Sidecar Racers is a 1975 Australian film about an Australian motorcycle rider (John Clayton) who teams up with an American surfer (Ben Murphy) to take part in a motorcycle racing tournament.
Plot
Jeff Rayburn, an American surfer visiting Australia, gets involved in the world of sidecar motorcycle racing. He becomes friends with Dave Ferguson and the two of them form a champion team.
Producer Richard Irving was a vice-president at Universal. He said he got the idea for making the film after attending a side car race in Sydney. He thought the sport "captured the Australian spirit . . . the sense of fun, a certain recklessness, energy and the desire to win" and wanted to make a film with the sport as a backdrop.[2]
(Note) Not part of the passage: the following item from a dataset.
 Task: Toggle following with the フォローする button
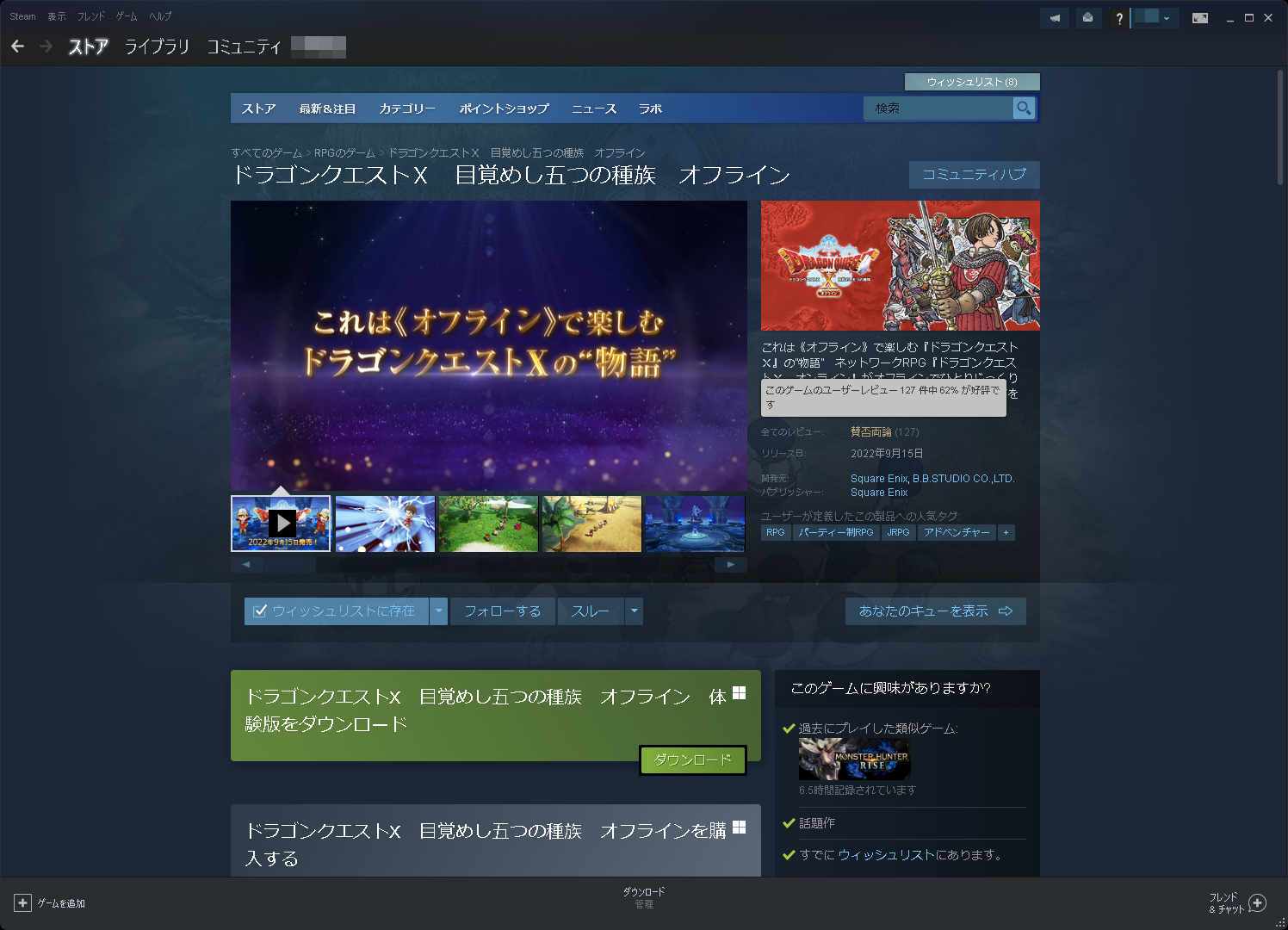tap(502, 611)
Novelist Jon Cleary was hired to write the script, an original for the screen. He says Universal were keen to make lower budgeted films aimed at the youth audience in the wake of the success of American Graffiti (1973) – although he remains unsure why they picked him to write the script since he was in his fifties at the time. Cleary decided to make the lead character a former surfboard rider because of the aerobatic skills needed to be a sidecar racer.[1]
TV producer Richard Irving was meant to produce and direct but could not go to Australia due to an actors strike and directing duties were ultimately taken over by Earl Bellamy.[3]
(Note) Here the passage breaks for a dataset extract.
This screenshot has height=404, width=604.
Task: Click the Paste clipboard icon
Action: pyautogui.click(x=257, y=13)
Shooting began in March 1974 with race sequences shot at the Sydney Showground and Mount Panorama.[4] According to Cleary, Ben Murphy was troublesome during filming. "He wanted to rewrite the script, tell everybody how to act, how to produce it", the author says. "He was an absolute pain in the arse to everybody."[1]
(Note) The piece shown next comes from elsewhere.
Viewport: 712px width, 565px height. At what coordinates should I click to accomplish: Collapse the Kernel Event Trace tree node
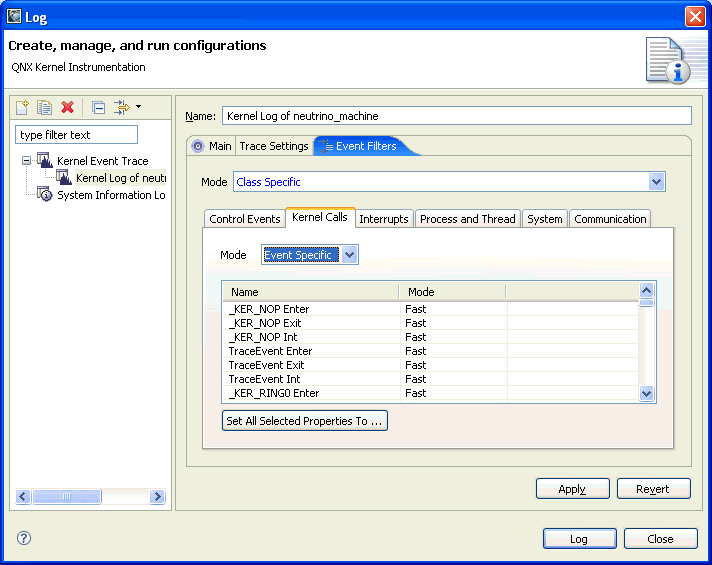[x=26, y=160]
Wendy Hughes, who played the female lead, later said she "didn't quite get on" with Murphy and claimed the director "was very efficient, but we didn't have any in-depth discussions about character. It was left up to me, mainly. Sometimes it worked; sometimes it didn't. I tried so hard."[5]
The movie was originally known as The Sidecar Boys.[6]
Reception
According to David Stratton, the film did "lackluster business" on its release.[7] Cleary says that it sold well on television, however, in part because it went out on a package including The Great Waldo Pepper (1975).[1]